The New York School, In Someone Else’s Words
Every poet wants to be a genius. But the New York School often wanted to be geniuses by not being poets—or by not being any one poet you could staple genius too. Dada and pop art in the visual arts introduced the idea of appropriation or copying as an artistic act or gesture; the genius of Duchamp wasn’t in painting skill, but in recognizing that a urinal could be art; Lichtenstein’s genius was in reproducing comic panels rather than originality. The artist becomes a nexus of appreciation and arrangement rather than the initiating spirit. Genius is in insisting that whatever one does is genius, a tautology that empties genius out and makes it all the more snooty and impregnable.
In this series of essays on the New York School at Splice Today, I’ve discussed Kenneth Koch’s offhand desecrations of William Carlos Williams’ “This Is Just To Say,” and Frank O’Hara’s offhand riff on the headline “Lana Turner has collapsed!” I’ve also mentioned John Ashbery’s “The Dong With the Luminous Nose,” a poem which appropriates and collages lines from other famous poems and presents them, ostentatiously, as Ashbery’s own. And there’s Ashbery poems like “Europe,” which is partially composed of words, phrases, and a whole paragraph from William Le Queux’s Beryl of the Biplane, a 1917 adventure/romance novel about a dashing female airplane pilot.
I had come across
to the railway from the Great North
Road, which I had followed up to London.
—is but one example of Le Queux’s transformation into Ashbery immortality.
The ultimate New York School example of this kind of deliberately anti-genius uncreative writing is probably Peter Gizzi’s “Ode: Salute to the New York School, 1950-1970.” The poem is a cento—originally a Latin form in which authors would create a poem entirely from the lines of other poems.

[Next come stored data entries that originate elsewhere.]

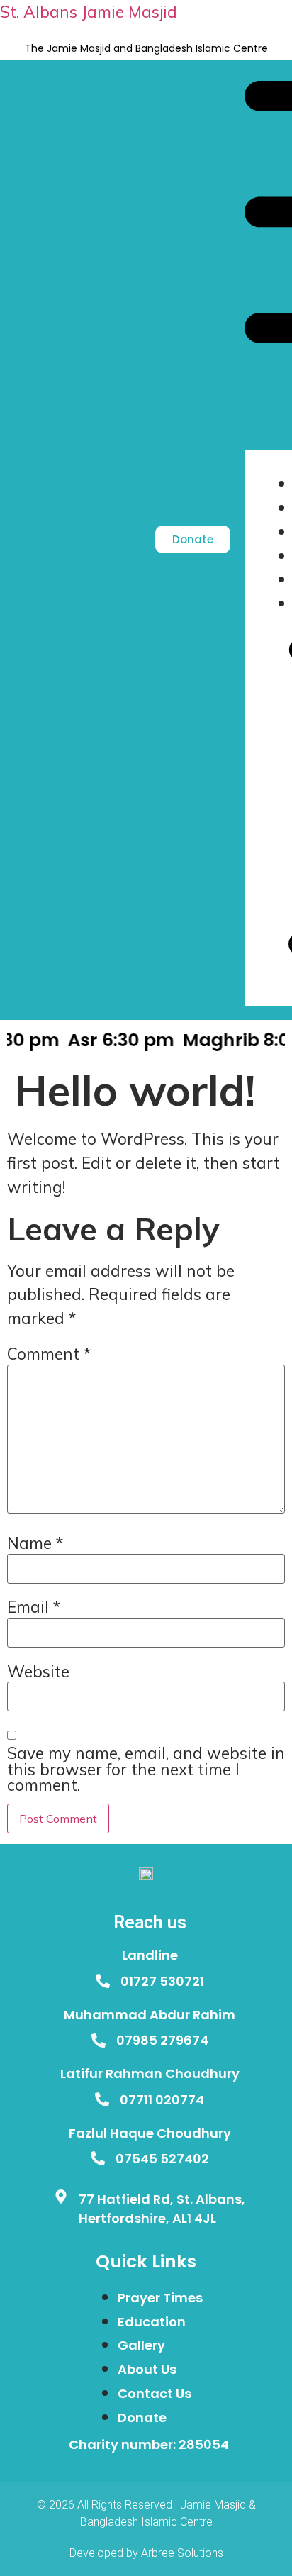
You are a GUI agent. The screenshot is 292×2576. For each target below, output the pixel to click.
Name (35, 1544)
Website (38, 1672)
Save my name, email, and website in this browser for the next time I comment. (146, 1769)
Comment (49, 1354)
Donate (142, 2417)
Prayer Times (160, 2297)
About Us (147, 2369)
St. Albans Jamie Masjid (88, 11)
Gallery (141, 2345)
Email (33, 1607)
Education (152, 2322)
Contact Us (154, 2393)
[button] (260, 265)
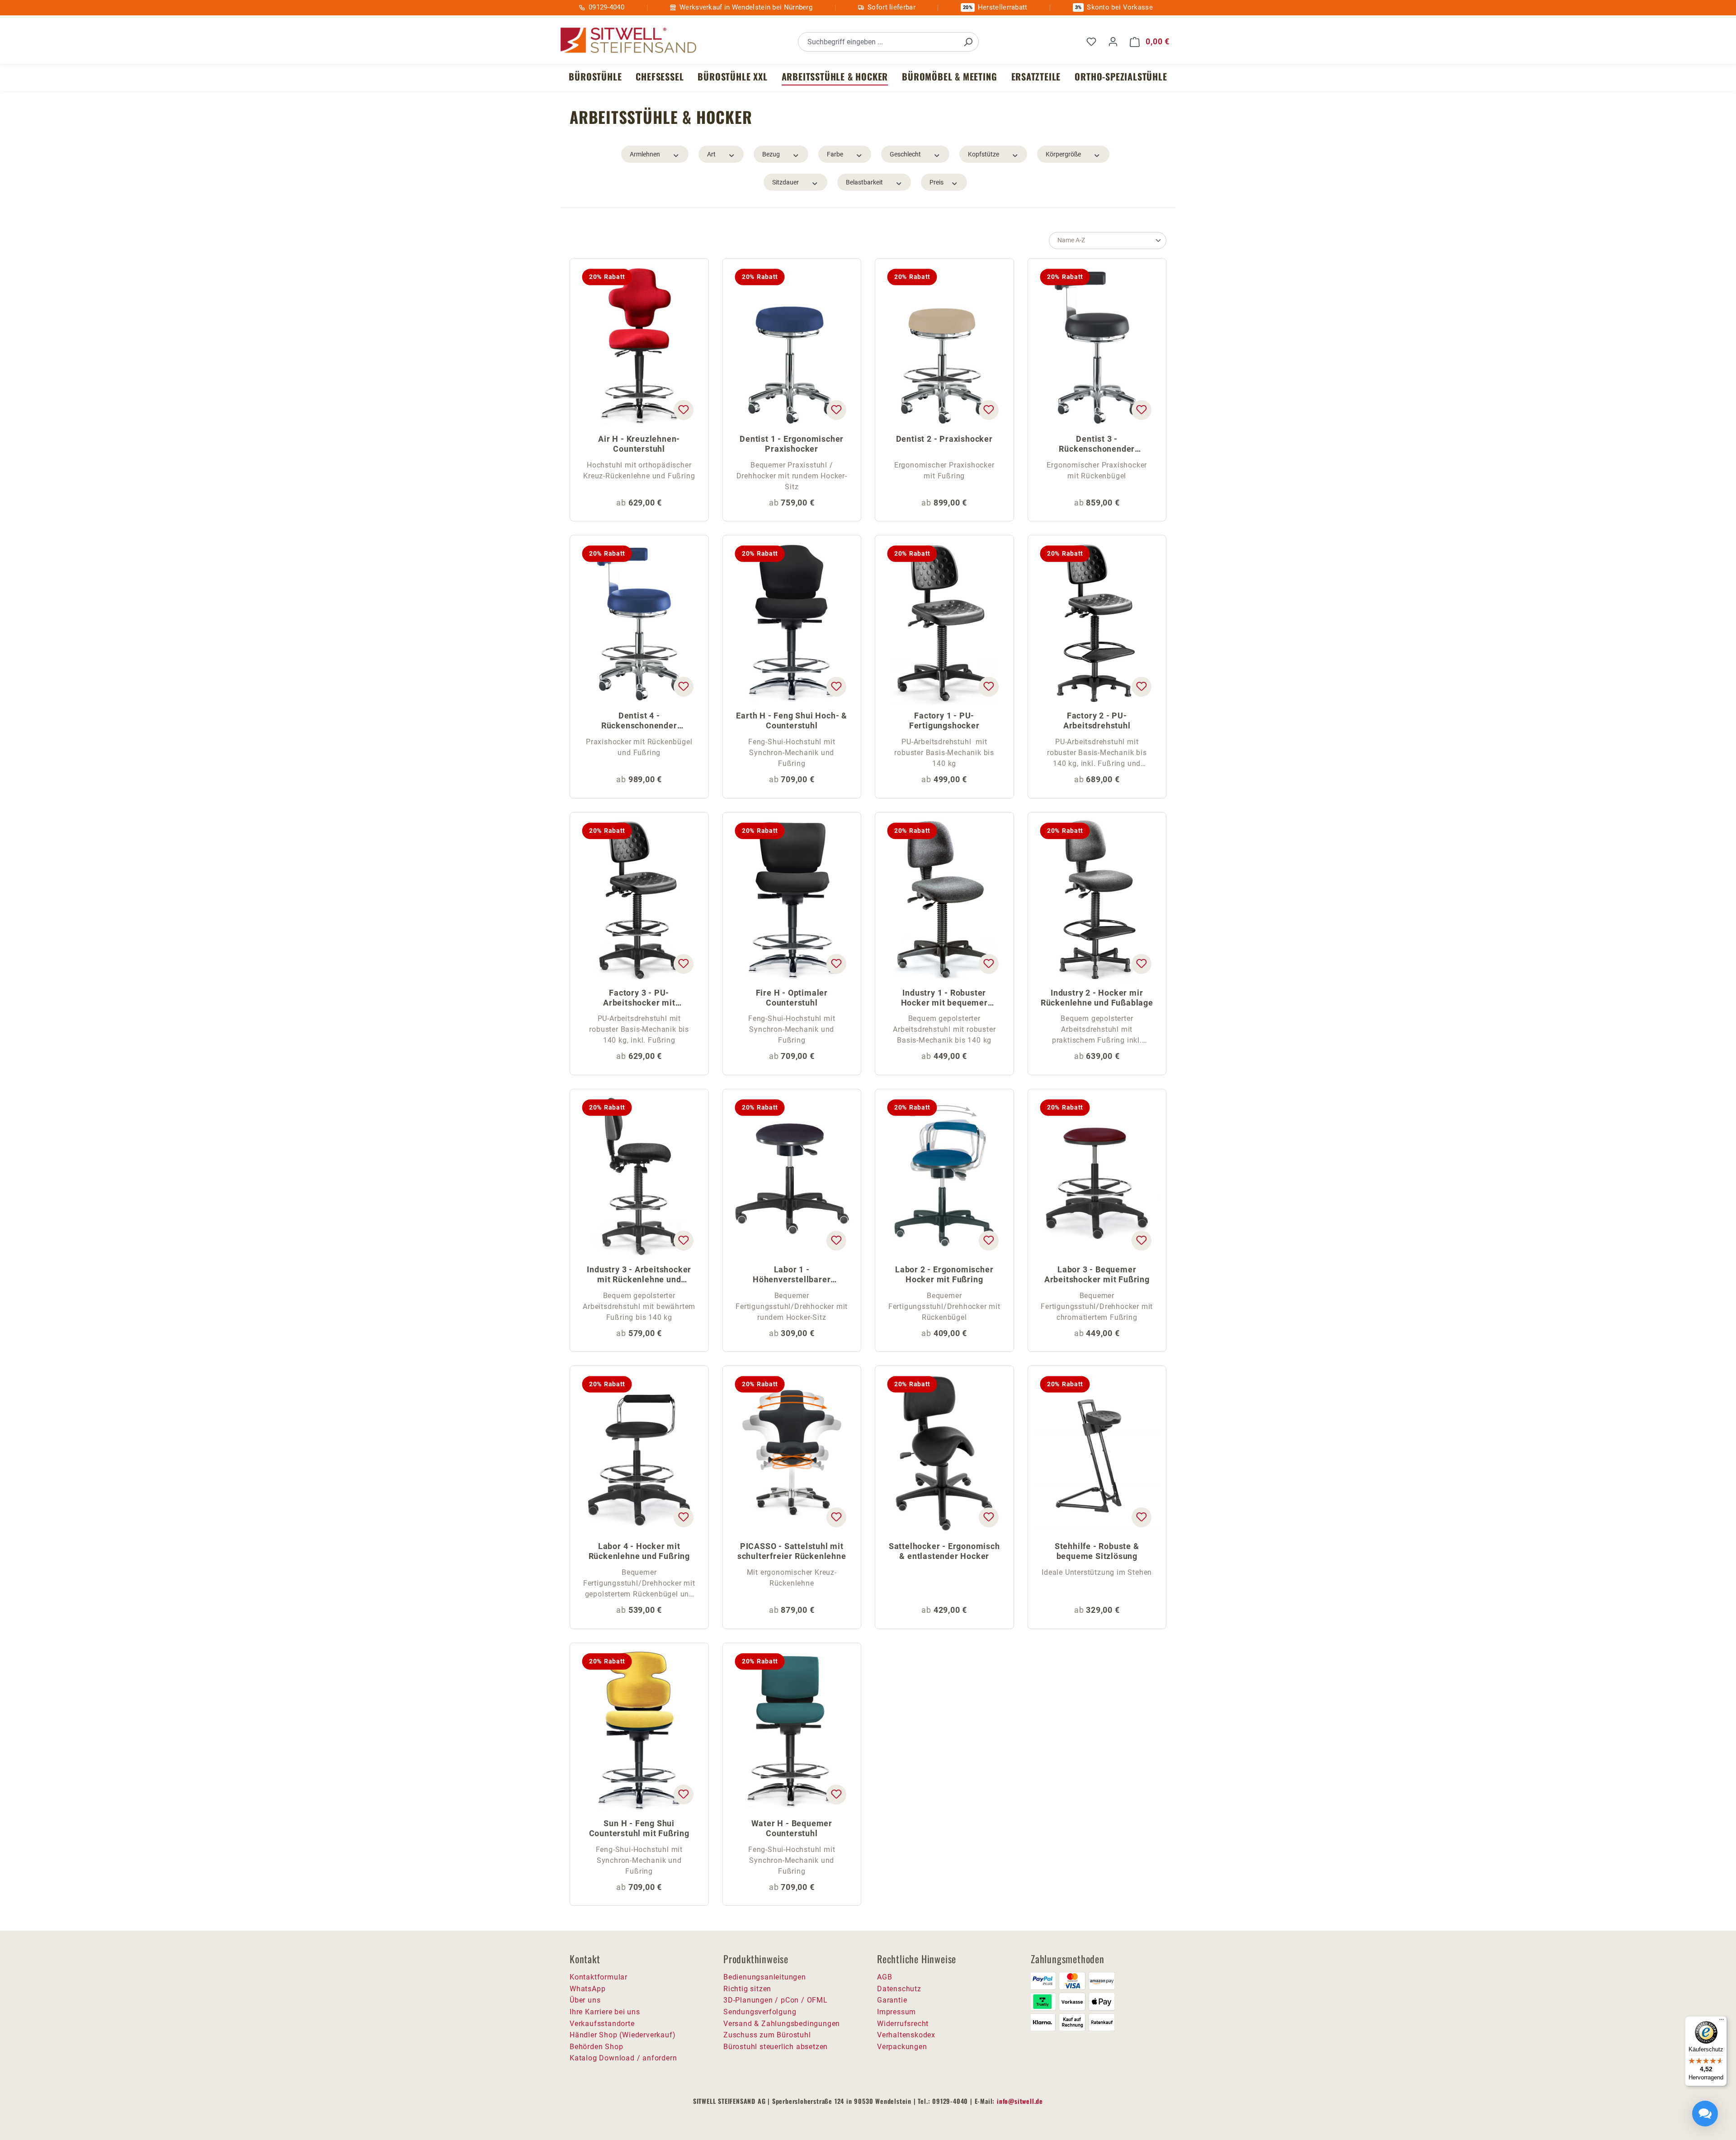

Gizzi’s cento, like the classical form, is a hundred lines, each taken in this case from works by New York School poets, famous and less so, in print or out. An index at the conclusion provides a list of sources, from Ashbery to Ted Berrigan, Ron Padgett, Clark Collidge, Aram Saroyan, Bernadette Mayer, Anne Waldman, and on and on.
The poem is arranged alphabetically, so after Gizzi chooses lines, their juxtaposition is purely mechanical. You can read the poem as a kind of curatorial appreciation of individual utterances, or as a deliberately random meaning-making confluence.
I bit my lip as he scraped my semen off the floor
I’d give a bunch of bananas for a sniff of your behind, oh yes!
Those are two silly lines separately (by Tom Veitch and Tom Clark.) But put them together and they become a bizarre erotic dialogue, as Gizzi gets the two Toms to speak one to another of their forbidden desires for floors, bananas, lips and behinds, oh yes. The sexual frisson is fun because its stochastic, unexpected, transgressive; they didn’t know they were saying such things, nor to who, and yet now they’re entangled.
Another example:
Fond memories of childhood, and the pleasant orange trolleys
For the first time in many years Kafka’s mother enters the room to kiss him good night
Kenneth Koch’s semi-confessional childhood reminiscence in the first line turns into a scene in Kafka’s early life in the second (by Ron Padgett). Personal memory gets shuffled off to someone else’s consciousness, so you have to ask whose head are we in: Koch’s? Padgett’s? Gizzi’s? Kafka’s? Whose trolley did we get on, and whose dream are we riding?
Gizzi, speaking for and as and through the New York School, is scattering single consciousness and genius into scandalous sexiness and indeterminate identity. The effect is (in part), camp, and that’s (in part) related to the queerness of many (though not all) of the New York school poet. The poem uses assertion of self as a disavowal of self, and the deliberate/accidental careening wink of innuendo replicates the dynamics of the closet, with its open secrets and discreetly/not discreetly signaling. Sexuality is fluid and opaque, not least because you don’t know who wrote which words, necessarily, and because who desires what and who changes from line to line.
The New York School’s embrace of collage, appropriation, and collaboration also remakes or rethinks the idea of poetic genius. Gizzi’s cento is an appreciation and celebration of the brilliance of his peers. But it treats that brilliance as a collective endeavor—one created en masse, and open to re-mixings and amendment. Gizzi’s a bibliographer honoring his forebearers, a peer working with his peers, and shamelessly stealing other people’s words and ideas.
Rather than seeing poetry as a lonely agonistic struggle against the dead weight of the past (per Harold Bloom), poetry here—and in much New York School writing— is a game that anyone can pick up, reshuffle, and claim as their own. Or as Gizzi concludes in lines from Ron Padgett and Barbara Guest, carefully selected and fertilized:
You select something small like a pimple and quick as a wink that’s all there is
You think of your art which has become important like a plow on the flat land
The trivial is there to find and pick up; the art is there to turn over. Grow your own thing, especially if your own thing is someone else’s genius.